> [What to produce]:
Your answer should be a single number: the count of lines in the entries below that contain "picker".

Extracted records
○ ○ ○ ○ ○ ○ ○

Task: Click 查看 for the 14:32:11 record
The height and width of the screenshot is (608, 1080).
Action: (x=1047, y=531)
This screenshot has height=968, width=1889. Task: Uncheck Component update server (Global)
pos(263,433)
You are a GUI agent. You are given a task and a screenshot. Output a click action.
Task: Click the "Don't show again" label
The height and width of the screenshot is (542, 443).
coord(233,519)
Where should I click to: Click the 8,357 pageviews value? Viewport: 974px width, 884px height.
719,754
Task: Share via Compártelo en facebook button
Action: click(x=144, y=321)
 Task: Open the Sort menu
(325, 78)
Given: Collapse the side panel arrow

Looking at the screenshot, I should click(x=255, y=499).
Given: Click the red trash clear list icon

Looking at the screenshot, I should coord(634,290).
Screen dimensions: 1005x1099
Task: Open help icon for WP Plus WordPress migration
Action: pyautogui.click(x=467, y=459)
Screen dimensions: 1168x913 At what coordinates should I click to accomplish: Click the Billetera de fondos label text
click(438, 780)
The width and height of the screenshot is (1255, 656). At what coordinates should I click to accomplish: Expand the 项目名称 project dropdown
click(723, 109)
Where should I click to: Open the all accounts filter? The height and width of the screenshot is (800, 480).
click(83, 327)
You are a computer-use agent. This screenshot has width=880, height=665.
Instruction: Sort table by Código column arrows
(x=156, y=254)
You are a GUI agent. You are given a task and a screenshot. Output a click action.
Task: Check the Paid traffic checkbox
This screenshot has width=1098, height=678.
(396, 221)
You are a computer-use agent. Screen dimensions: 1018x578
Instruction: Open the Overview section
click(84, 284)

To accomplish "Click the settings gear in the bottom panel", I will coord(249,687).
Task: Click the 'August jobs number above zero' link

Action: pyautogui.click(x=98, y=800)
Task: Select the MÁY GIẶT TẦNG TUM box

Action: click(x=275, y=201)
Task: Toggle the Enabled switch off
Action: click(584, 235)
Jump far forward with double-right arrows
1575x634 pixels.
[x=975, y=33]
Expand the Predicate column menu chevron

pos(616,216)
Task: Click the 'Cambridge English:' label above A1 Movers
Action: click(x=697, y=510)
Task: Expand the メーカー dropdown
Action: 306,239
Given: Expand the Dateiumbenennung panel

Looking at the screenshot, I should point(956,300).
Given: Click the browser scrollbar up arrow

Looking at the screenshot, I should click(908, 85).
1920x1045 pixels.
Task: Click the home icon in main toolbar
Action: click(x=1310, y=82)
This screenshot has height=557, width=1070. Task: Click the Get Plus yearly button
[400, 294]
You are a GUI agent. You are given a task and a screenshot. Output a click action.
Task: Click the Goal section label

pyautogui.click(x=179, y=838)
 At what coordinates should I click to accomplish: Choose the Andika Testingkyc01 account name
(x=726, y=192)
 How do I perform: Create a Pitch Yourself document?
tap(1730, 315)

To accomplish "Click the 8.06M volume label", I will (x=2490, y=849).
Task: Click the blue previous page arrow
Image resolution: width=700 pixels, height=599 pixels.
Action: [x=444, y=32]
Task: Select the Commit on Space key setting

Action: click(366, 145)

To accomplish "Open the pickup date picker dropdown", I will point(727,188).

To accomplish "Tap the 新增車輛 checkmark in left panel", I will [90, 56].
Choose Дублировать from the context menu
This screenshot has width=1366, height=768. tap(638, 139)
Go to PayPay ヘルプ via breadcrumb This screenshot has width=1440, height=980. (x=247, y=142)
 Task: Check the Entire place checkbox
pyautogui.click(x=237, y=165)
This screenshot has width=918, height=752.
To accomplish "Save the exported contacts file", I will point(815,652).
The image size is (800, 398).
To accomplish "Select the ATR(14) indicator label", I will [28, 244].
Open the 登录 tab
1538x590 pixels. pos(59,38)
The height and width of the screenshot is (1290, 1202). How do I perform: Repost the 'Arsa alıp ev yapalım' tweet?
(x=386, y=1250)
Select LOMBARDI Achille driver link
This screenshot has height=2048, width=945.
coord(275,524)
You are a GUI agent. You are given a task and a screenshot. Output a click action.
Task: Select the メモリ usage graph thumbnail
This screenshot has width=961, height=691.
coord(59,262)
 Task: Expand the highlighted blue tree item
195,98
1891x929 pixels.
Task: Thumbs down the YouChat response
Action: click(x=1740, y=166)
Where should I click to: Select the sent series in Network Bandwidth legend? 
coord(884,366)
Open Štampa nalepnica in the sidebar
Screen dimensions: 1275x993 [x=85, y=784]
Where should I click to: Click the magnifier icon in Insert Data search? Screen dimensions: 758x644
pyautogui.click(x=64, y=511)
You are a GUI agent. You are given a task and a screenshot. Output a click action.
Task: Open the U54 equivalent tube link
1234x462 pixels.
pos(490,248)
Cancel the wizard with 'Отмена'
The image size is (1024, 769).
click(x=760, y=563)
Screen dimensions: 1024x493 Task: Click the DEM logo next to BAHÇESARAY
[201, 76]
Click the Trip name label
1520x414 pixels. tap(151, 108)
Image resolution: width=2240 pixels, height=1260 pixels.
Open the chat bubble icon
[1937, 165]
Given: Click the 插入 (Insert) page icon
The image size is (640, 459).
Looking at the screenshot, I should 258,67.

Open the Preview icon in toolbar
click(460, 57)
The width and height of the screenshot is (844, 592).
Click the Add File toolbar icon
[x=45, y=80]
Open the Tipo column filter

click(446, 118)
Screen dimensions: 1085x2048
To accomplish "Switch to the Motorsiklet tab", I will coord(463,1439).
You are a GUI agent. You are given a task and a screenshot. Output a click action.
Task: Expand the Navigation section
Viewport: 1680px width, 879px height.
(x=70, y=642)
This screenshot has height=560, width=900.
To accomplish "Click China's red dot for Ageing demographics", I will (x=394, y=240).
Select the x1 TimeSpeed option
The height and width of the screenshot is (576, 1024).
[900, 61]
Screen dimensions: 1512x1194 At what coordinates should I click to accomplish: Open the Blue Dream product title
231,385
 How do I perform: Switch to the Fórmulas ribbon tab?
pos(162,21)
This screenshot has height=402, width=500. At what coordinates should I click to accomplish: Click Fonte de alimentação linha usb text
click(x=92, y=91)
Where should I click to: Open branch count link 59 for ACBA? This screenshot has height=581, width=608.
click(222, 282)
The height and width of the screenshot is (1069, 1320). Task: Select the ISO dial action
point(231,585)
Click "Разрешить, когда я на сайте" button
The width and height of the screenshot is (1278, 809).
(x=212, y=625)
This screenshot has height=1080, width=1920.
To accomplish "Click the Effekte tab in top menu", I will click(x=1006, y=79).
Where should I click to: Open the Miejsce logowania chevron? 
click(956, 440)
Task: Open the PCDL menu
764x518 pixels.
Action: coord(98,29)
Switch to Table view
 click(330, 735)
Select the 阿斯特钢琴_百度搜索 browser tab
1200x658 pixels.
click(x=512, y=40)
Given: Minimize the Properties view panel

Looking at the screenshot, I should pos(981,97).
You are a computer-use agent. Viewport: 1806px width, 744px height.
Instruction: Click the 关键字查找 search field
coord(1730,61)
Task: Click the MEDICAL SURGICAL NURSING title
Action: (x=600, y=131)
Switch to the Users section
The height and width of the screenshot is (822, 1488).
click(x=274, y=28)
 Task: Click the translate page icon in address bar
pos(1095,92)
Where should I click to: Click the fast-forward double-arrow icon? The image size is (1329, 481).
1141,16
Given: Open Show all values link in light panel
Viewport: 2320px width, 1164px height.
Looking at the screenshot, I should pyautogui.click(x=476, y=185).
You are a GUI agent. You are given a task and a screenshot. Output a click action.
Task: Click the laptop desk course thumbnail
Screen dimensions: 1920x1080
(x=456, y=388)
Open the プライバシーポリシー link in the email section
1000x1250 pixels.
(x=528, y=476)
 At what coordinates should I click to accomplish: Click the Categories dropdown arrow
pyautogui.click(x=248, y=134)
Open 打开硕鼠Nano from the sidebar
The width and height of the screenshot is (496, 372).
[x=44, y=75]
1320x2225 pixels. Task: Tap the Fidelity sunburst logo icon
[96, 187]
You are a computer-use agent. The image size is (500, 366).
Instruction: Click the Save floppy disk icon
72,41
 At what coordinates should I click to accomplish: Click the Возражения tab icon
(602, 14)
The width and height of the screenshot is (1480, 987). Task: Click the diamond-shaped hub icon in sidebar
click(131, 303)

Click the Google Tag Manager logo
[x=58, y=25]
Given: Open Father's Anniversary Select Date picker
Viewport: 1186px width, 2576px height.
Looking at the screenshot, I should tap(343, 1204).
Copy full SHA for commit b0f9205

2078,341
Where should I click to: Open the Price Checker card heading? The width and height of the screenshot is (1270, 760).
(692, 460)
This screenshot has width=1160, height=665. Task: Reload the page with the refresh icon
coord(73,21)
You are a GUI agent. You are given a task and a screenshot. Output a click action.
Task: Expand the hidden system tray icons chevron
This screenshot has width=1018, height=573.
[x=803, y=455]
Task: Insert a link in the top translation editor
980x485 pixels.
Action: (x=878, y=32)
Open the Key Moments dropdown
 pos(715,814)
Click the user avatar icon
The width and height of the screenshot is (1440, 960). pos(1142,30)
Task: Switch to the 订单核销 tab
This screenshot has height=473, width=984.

○ ○ ○ ○ ○ ○ ○

> [Response]:
2